Take a deep breath. Deep diaphragmatic breathing is a powerful anxiety-reducing technique because it activates the body’s relaxation response. It helps the body go from the fight-or-flight response of the sympathetic nervous system to the relaxed response of the parasympathetic nervous system. Try slowly inhaling to a count of 4, filling your belly first and then your chest, gently holding your breath to a count of 4, and slowly exhaling to a count of 4 and repeat several times.
Accept that you’re anxious. Remember that anxiety is just a feeling, like any other feeling. By reminding yourself that anxiety is simply an emotional reaction, you can start to accept it. Acceptance is critical because trying to wrangle or eliminate anxiety often worsens it. It just perpetuates the idea that your anxiety is intolerable, he said.

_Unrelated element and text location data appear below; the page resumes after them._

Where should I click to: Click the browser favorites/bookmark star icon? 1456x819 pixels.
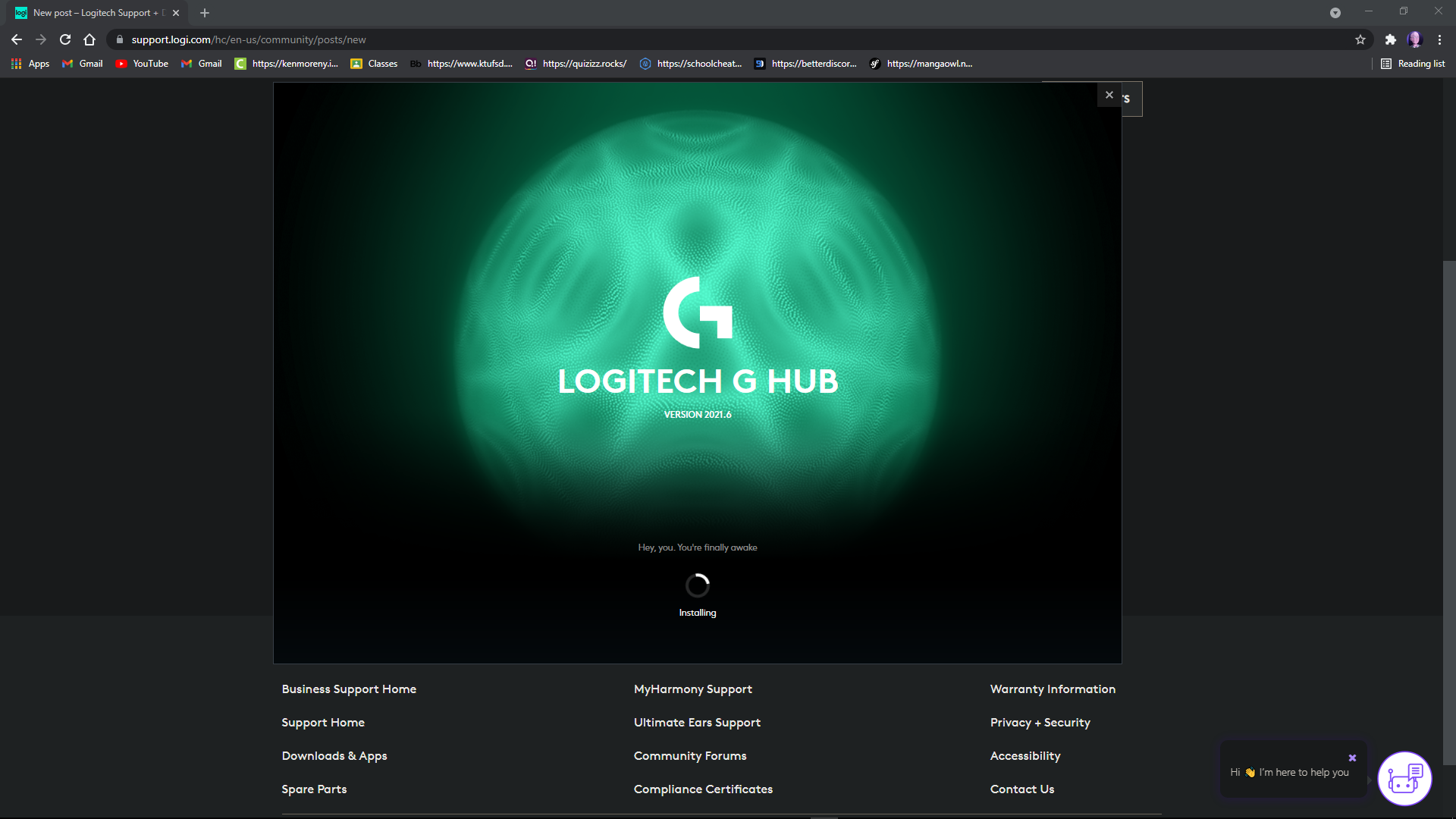click(x=1360, y=39)

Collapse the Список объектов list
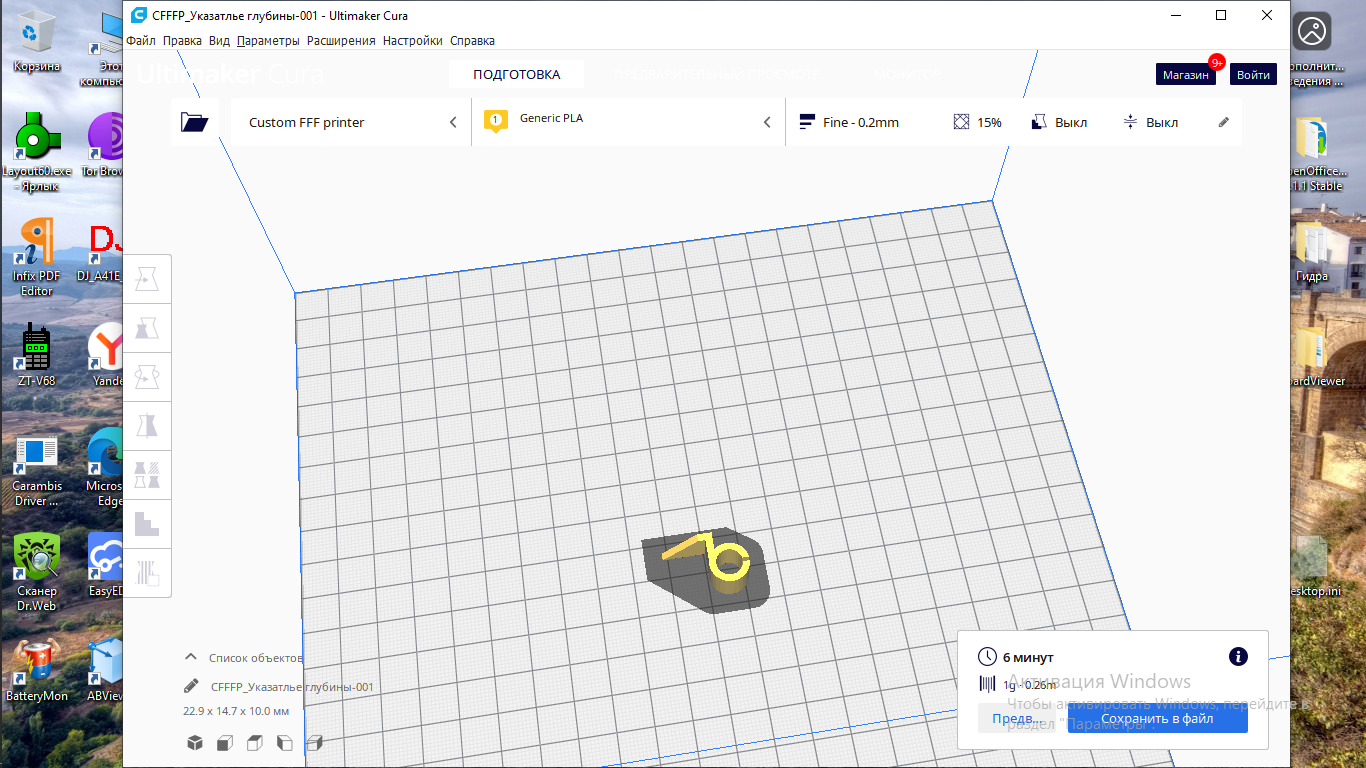pos(191,658)
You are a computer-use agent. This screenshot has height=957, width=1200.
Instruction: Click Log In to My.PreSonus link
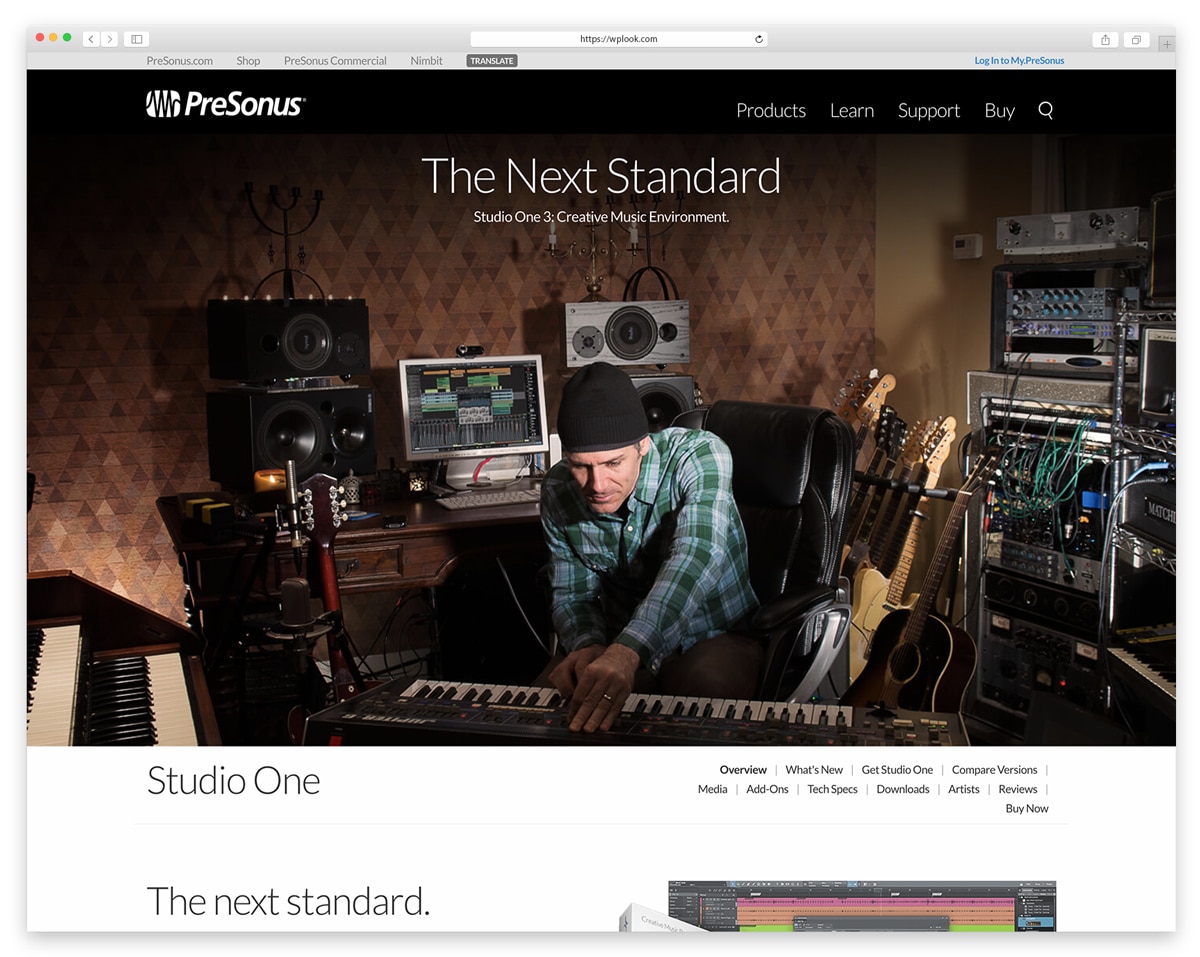(x=1019, y=61)
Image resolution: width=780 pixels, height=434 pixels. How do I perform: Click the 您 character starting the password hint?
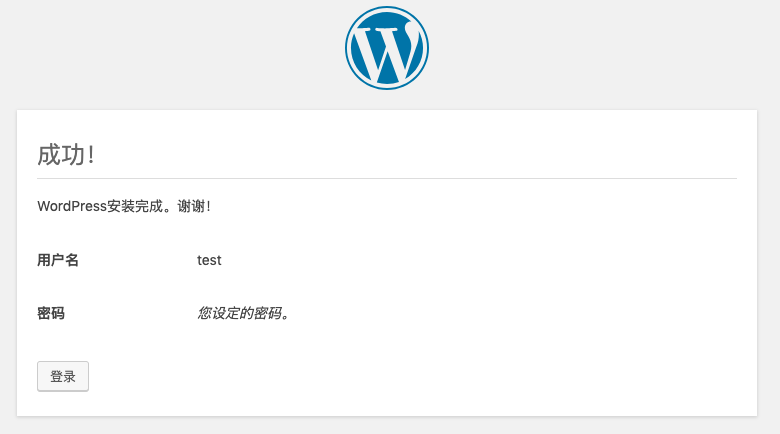pos(205,313)
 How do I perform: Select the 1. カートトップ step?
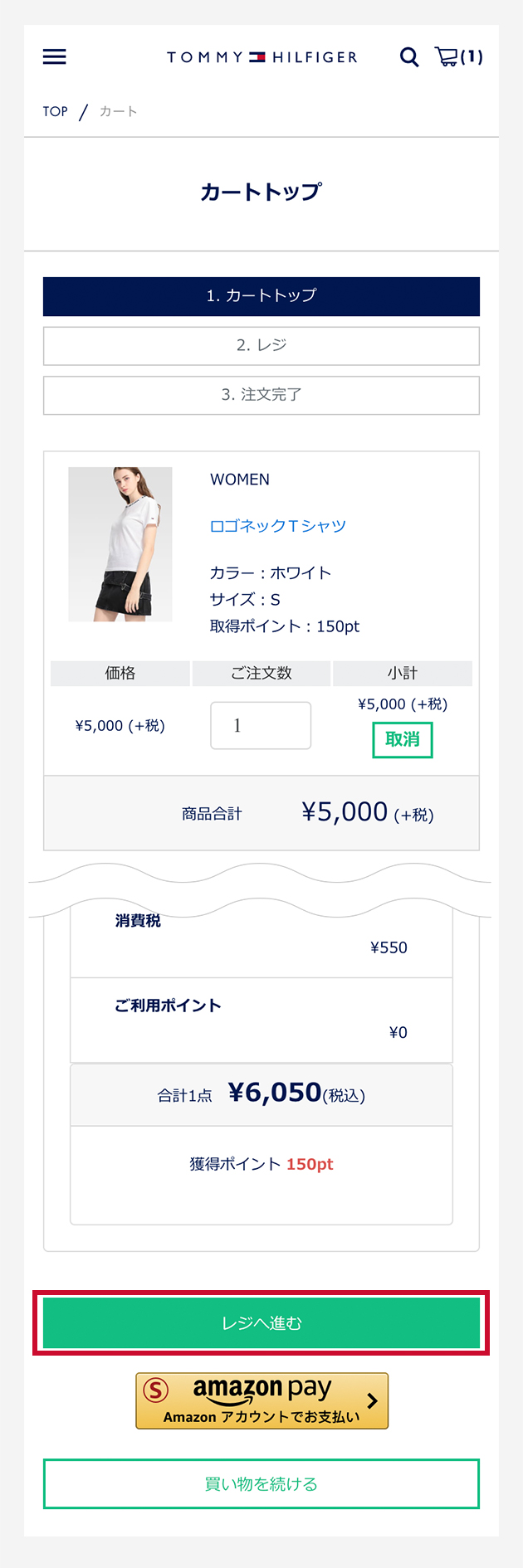click(262, 296)
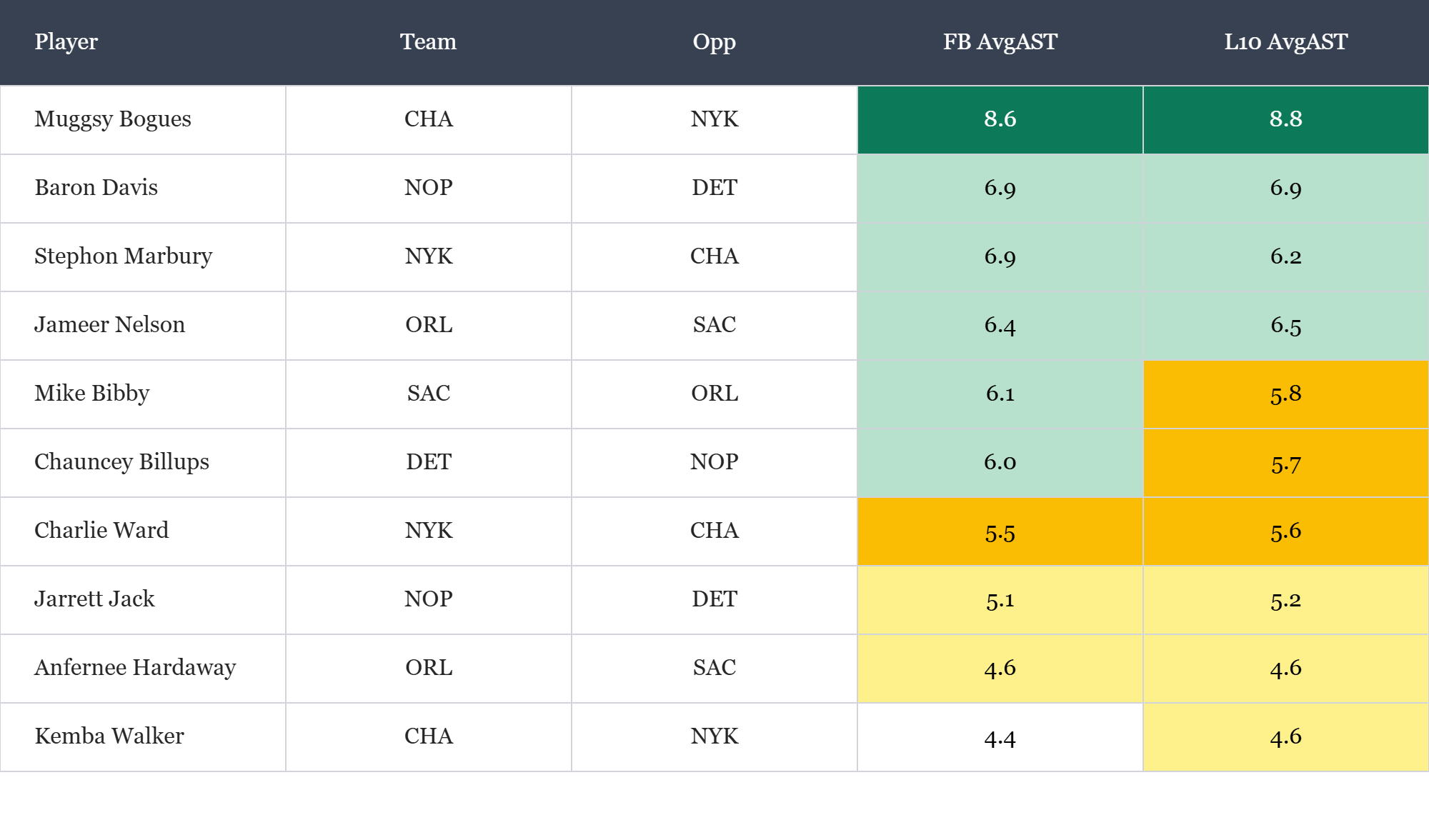Select Kemba Walker in the table
This screenshot has height=840, width=1429.
coord(109,736)

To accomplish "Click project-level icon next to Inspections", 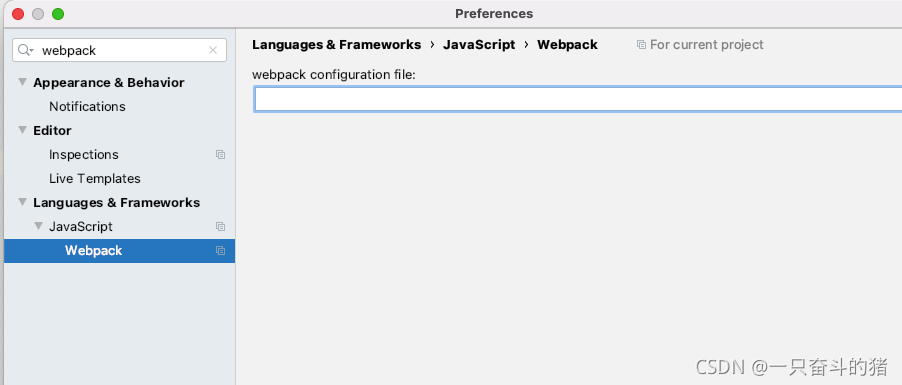I will pos(220,155).
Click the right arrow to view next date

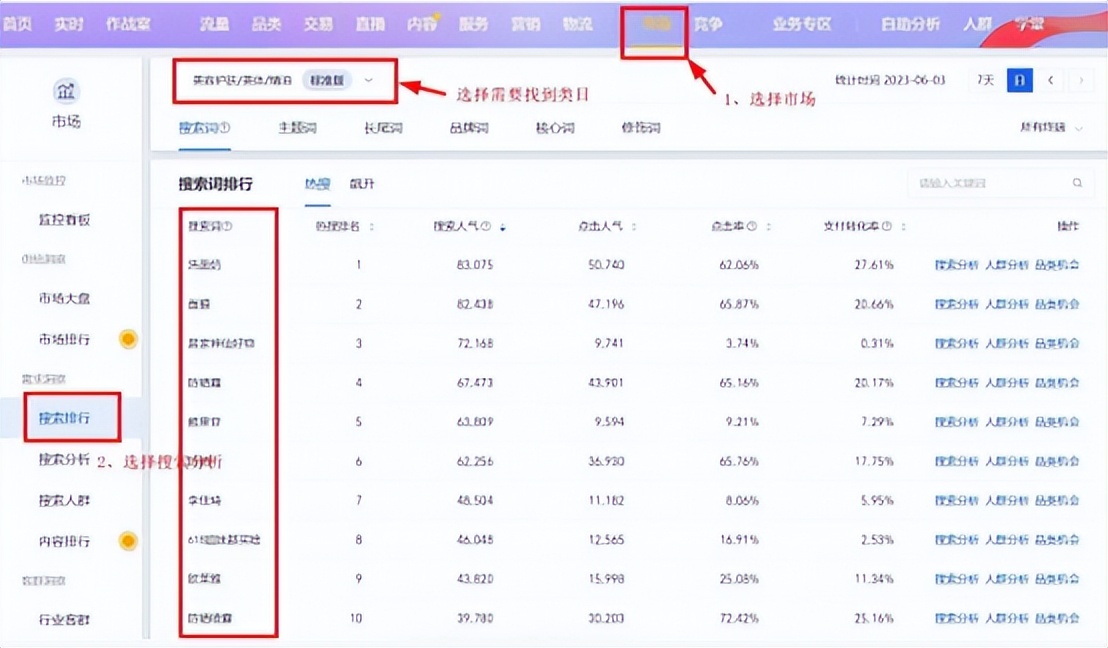click(x=1080, y=78)

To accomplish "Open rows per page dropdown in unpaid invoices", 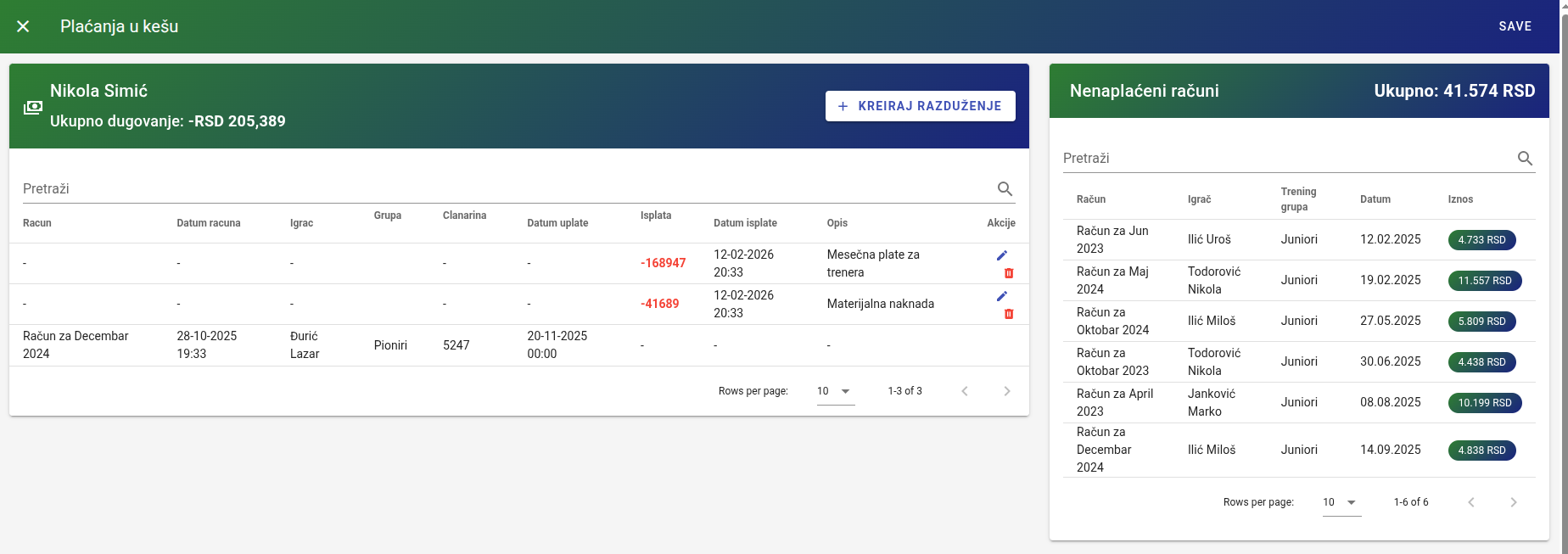I will click(x=1341, y=502).
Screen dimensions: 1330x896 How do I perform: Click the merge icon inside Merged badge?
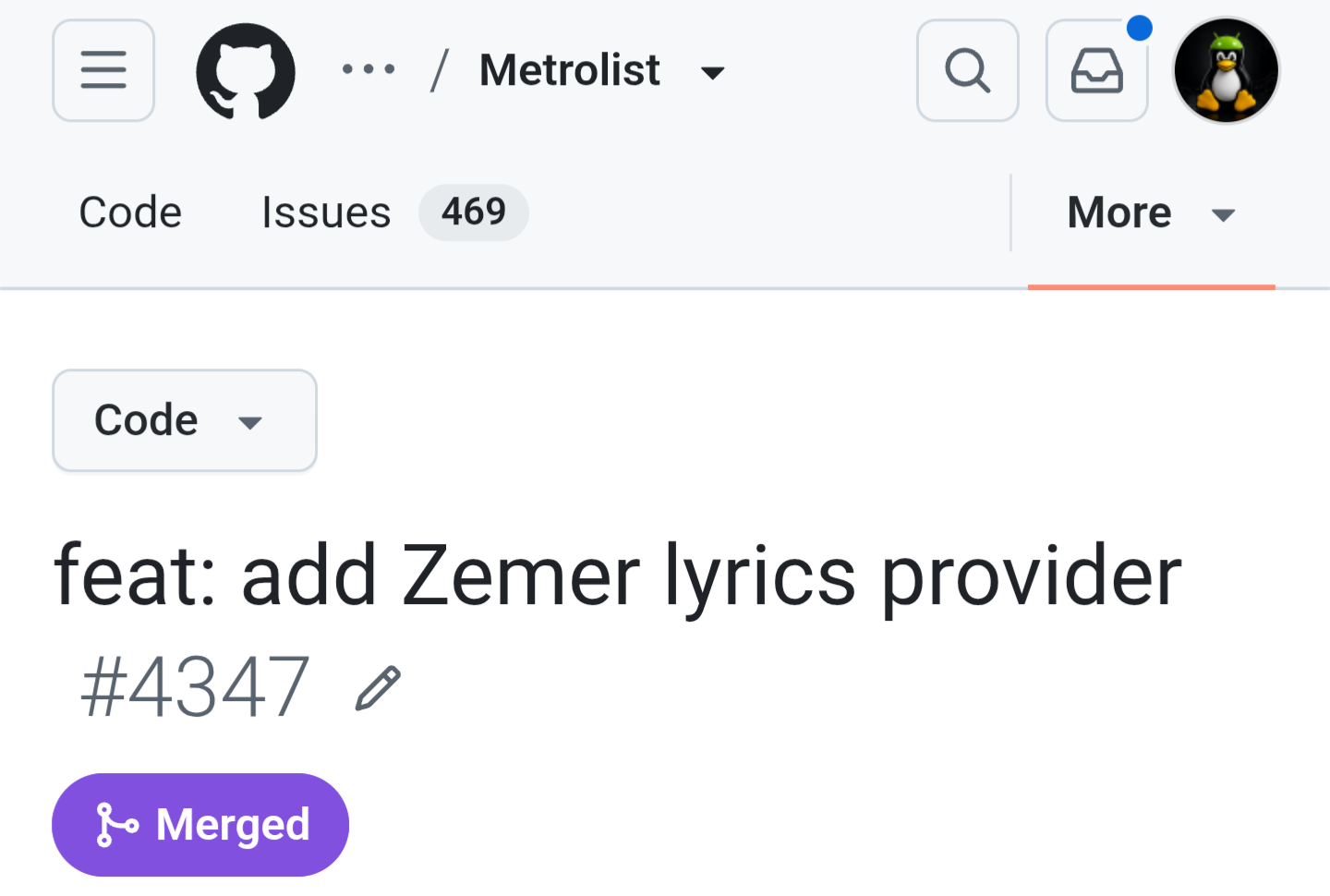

But accepting your anxiety doesn’t mean liking it or resigning yourself to a miserable existence. The bottom line is that the feeling of anxiety is less than ideal, but it is not intolerable.
Question your thoughts. When people are anxious, their brains start coming up with all sorts of outlandish ideas, many of which are highly unrealistic and unlikely to occur. And these thoughts only heighten an individual’s already anxious state.
Use a calming visualization. Practice the following meditation regularly, which will make it easier to access when you’re anxious in the moment. Picture yourself on a river bank or outside in a favorite park, field or beach. Watch leaves pass by on the river or clouds pass by in the sky. Assign [your] emotions, thoughts [and] sensations to the clouds and leaves, and just watch them float by.
Use positive self-talk. Anxiety can produce a lot of negative chatter. Tell yourself “positive coping statements.” For instance, you might say, “this anxiety feels bad, but I can use strategies to manage it.”
Focus on right now. When people are anxious, they are usually obsessing about something that might occur in the future. Instead, pause, breathe and pay attention to what’s happening right now, he said. Even if something serious is happening, focusing on the present moment will improve your ability to manage the situation.